There’s lots from Mt. Cuba to show you, but for this post I’d like to focus on the Trout Lilies and Trilliums. These are, to my mind, the most glamorous of the North American woodland ephemerals. Seeing so many at the same time in the same place was a rare treat.
Anyway, we got to the Mt. Cuba Center when the spring ephemerals were just a few days away from their peak. There were masses of Yellow Trout Lily (Erythronium americanum). In a few spots we also saw patches of White Trout Lily (E. albidum).
The Trout Lilies mixed really beautifully with the other woodland wildflowers. Here’s Yellow Trout Lily with False Rue Anemone (Enemion biternatum). Trout Lily supposedly got its name from the speckled leaves, which reminded some people of trout. This makes me wonder if there used to be green trout in the olden days.
And here’s Yellow Trout Lily with a flower that looks like Sharp Lobed Hepatica (H. acutiloba), but the leaves are all wrong.
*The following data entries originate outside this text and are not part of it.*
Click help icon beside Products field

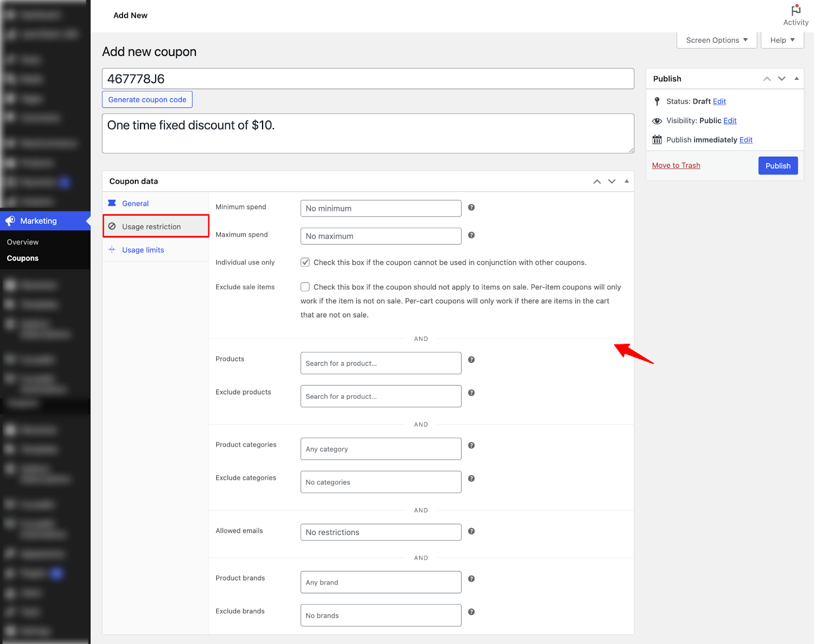pos(471,360)
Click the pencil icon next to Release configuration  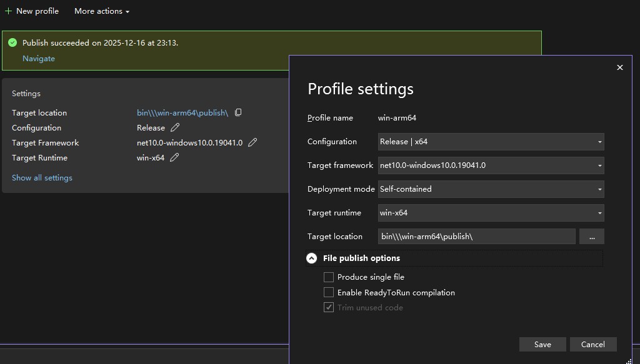(175, 128)
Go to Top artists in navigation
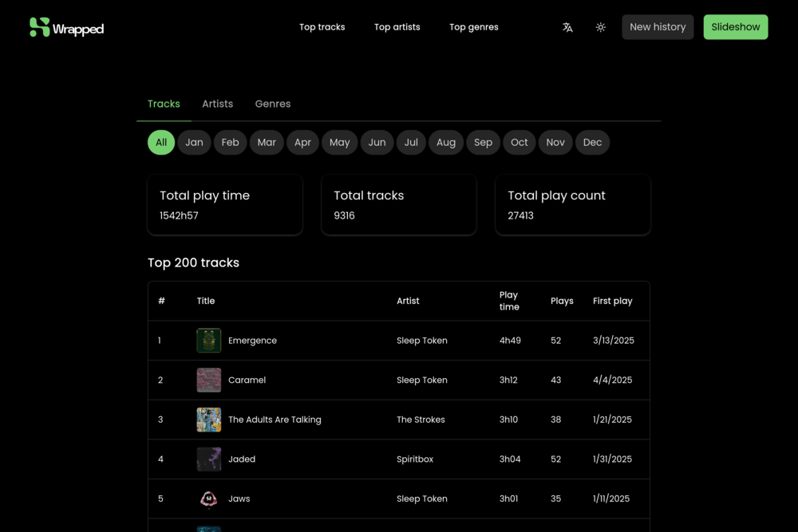The height and width of the screenshot is (532, 798). point(397,27)
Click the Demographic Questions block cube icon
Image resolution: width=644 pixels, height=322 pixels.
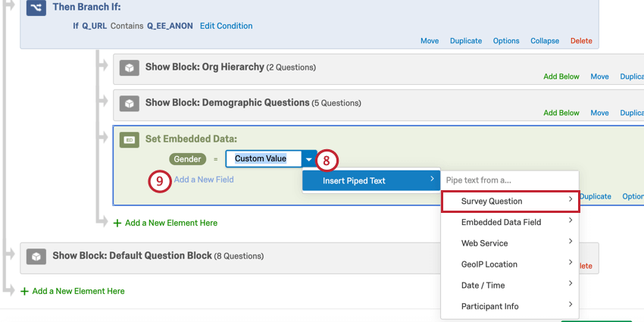[x=130, y=103]
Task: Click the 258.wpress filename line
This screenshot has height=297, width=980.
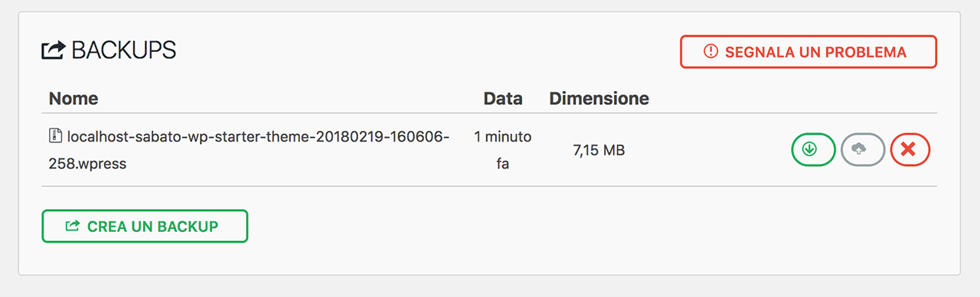Action: (x=87, y=163)
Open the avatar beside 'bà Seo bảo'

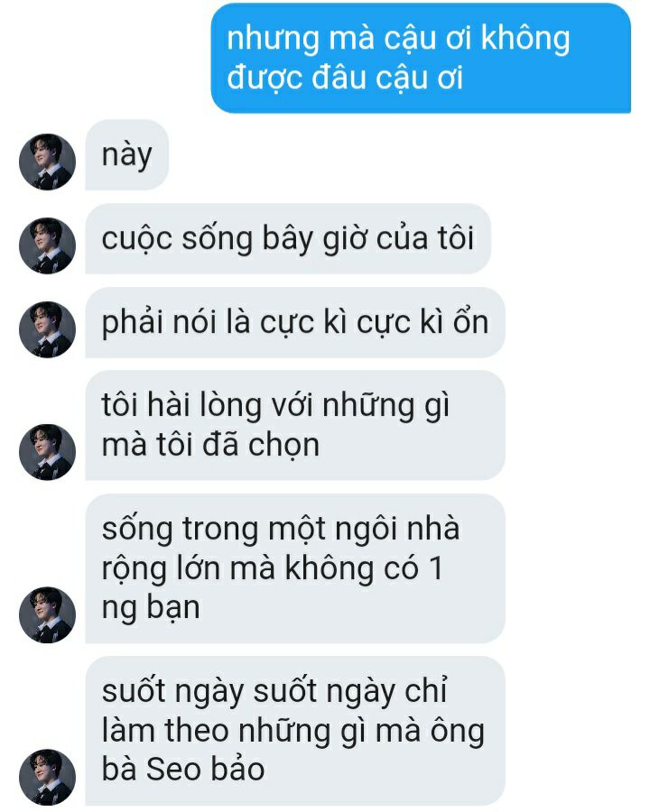(x=47, y=778)
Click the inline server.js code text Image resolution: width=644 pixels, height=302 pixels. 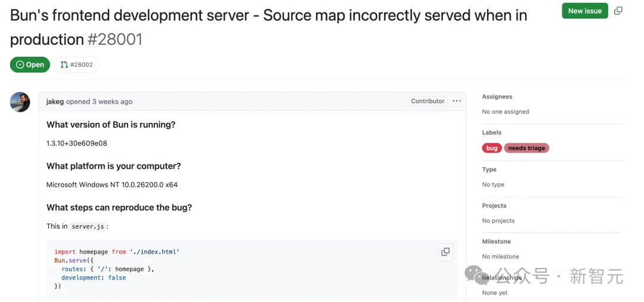[x=88, y=227]
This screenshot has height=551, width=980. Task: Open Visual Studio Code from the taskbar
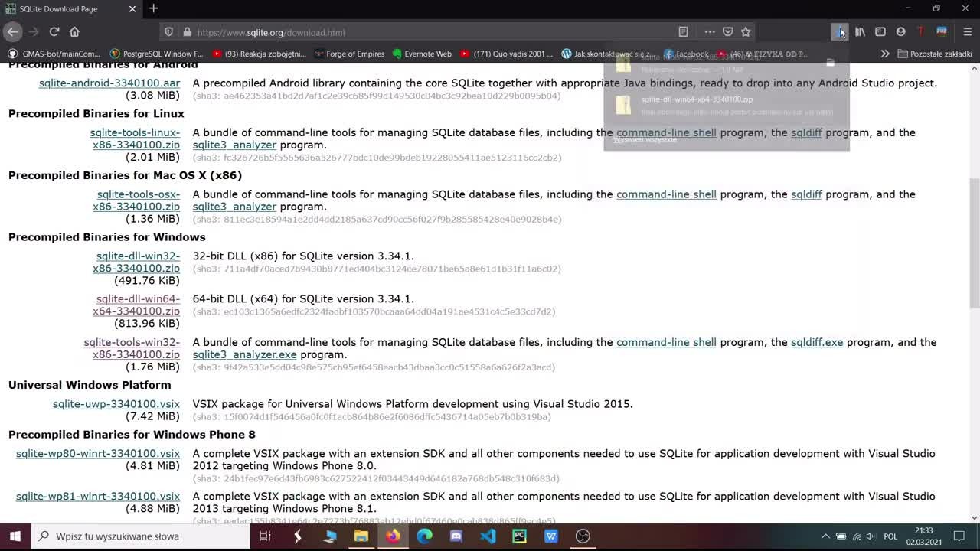pos(488,536)
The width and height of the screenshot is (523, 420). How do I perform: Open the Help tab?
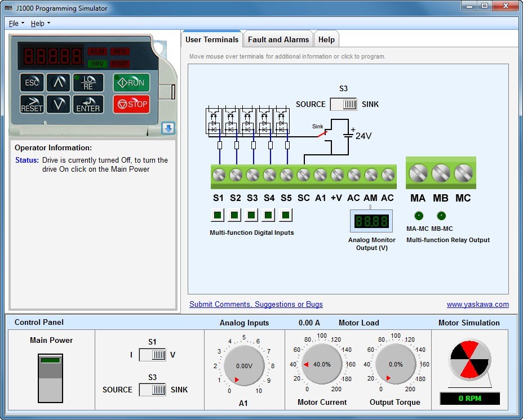point(326,39)
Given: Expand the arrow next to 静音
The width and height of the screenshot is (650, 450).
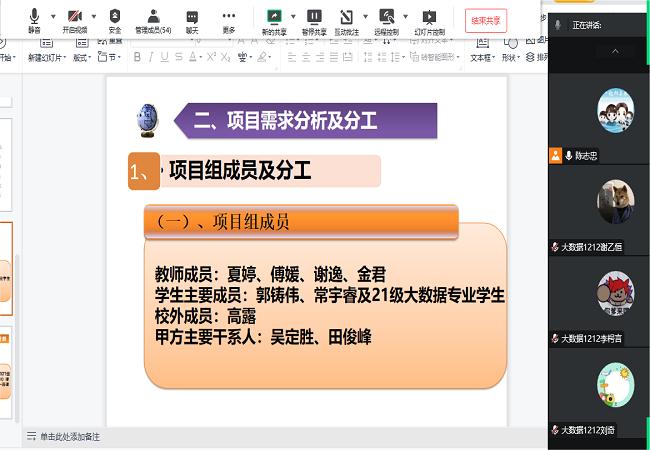Looking at the screenshot, I should pos(53,16).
Can anybody help with ID? And I should add here that ID corrections are also more than welcome.
And now to the Trilliums. Here a patch of Great White Trillium (T. grandiflorum), arguably the most beautiful species in the genus. These are just the beginning, however.
These are some Toad Lilies (T. sessile) – perhaps not the classiest of common names. The Mt. Cuba Center has a great many Trillium species, including a whole garden devoted primarily to Trilliums. Many of the species were not yet in bloom.
This is Red Trillium, (T. erectum) also called Stinking Benjamin because it has an unpleasant odor. I have to wonder why it is called erectum (meaning erect), given that it is a nodding flower. It was once used to treat gangrene, but not erectile problems (as far as we know).
Least Trillium (T. pusillum) is a rare Trillium, considered endangered in a number of states. I really like the wavy petals that have a slight hint of pink. The leaves seem quite unusual for this genus.